(Stored data entries)

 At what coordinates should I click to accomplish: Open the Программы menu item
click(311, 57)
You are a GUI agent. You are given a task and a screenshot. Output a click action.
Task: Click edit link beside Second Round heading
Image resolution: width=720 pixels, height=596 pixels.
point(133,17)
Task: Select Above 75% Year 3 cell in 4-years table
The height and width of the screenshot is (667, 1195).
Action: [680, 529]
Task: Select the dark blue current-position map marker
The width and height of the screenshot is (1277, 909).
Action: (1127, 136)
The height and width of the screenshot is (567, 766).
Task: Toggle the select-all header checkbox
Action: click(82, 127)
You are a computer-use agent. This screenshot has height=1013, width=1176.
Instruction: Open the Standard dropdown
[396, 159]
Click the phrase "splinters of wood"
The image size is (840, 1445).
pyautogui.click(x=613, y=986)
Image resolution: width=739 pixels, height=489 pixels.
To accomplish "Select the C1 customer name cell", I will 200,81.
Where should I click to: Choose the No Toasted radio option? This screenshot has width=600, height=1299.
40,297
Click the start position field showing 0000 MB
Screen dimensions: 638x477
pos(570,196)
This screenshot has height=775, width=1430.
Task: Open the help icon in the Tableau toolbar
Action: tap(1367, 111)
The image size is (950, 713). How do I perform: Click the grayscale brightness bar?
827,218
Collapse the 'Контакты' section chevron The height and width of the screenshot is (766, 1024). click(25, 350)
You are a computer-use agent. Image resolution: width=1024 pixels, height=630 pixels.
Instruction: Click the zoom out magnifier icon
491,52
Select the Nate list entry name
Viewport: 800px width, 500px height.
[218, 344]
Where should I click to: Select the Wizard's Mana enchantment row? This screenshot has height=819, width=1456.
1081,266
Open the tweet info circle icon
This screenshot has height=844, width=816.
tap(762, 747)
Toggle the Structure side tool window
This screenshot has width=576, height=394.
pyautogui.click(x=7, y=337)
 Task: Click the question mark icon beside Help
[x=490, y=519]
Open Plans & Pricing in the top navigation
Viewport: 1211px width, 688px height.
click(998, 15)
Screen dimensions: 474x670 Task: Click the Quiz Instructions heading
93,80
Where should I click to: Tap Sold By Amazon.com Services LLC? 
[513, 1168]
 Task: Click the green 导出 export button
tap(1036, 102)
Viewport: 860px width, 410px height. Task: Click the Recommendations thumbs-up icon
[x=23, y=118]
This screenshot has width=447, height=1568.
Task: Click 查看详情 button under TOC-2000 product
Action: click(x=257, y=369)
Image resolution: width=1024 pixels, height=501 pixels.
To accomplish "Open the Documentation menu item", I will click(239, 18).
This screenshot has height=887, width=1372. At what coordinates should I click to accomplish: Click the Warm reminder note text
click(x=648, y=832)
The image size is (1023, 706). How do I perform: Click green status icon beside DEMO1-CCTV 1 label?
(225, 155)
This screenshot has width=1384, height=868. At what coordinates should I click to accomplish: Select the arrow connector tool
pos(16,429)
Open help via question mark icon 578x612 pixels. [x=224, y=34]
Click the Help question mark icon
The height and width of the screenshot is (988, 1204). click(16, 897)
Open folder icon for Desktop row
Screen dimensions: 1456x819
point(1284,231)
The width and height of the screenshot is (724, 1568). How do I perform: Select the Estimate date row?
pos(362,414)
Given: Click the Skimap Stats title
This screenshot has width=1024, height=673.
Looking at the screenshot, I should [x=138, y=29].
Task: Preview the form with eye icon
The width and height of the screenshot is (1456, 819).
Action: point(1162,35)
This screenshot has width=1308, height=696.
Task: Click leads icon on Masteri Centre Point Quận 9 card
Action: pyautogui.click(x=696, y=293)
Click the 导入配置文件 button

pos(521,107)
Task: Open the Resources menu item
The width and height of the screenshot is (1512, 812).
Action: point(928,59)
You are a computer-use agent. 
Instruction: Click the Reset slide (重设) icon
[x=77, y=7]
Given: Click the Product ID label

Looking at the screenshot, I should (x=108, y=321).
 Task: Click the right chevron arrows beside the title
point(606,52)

**Task brief**
From the records above, copy out the line with "The width and height of the screenshot is (1277, 909).", the line with "Collapse the 'Контакты'", and every line between them, word for word.

**Exercise solution**
The width and height of the screenshot is (1277, 909).
Action: (1127, 136)
The height and width of the screenshot is (567, 766).
Task: Toggle the select-all header checkbox
Action: click(82, 127)
You are a computer-use agent. This screenshot has height=1013, width=1176.
Instruction: Open the Standard dropdown
[396, 159]
Click the phrase "splinters of wood"
The image size is (840, 1445).
pyautogui.click(x=613, y=986)
Image resolution: width=739 pixels, height=489 pixels.
To accomplish "Select the C1 customer name cell", I will 200,81.
Where should I click to: Choose the No Toasted radio option? This screenshot has width=600, height=1299.
40,297
Click the start position field showing 0000 MB
Screen dimensions: 638x477
pos(570,196)
This screenshot has height=775, width=1430.
Task: Open the help icon in the Tableau toolbar
Action: tap(1367, 111)
The image size is (950, 713). How do I perform: Click the grayscale brightness bar?
827,218
Collapse the 'Контакты' section chevron The height and width of the screenshot is (766, 1024). click(25, 350)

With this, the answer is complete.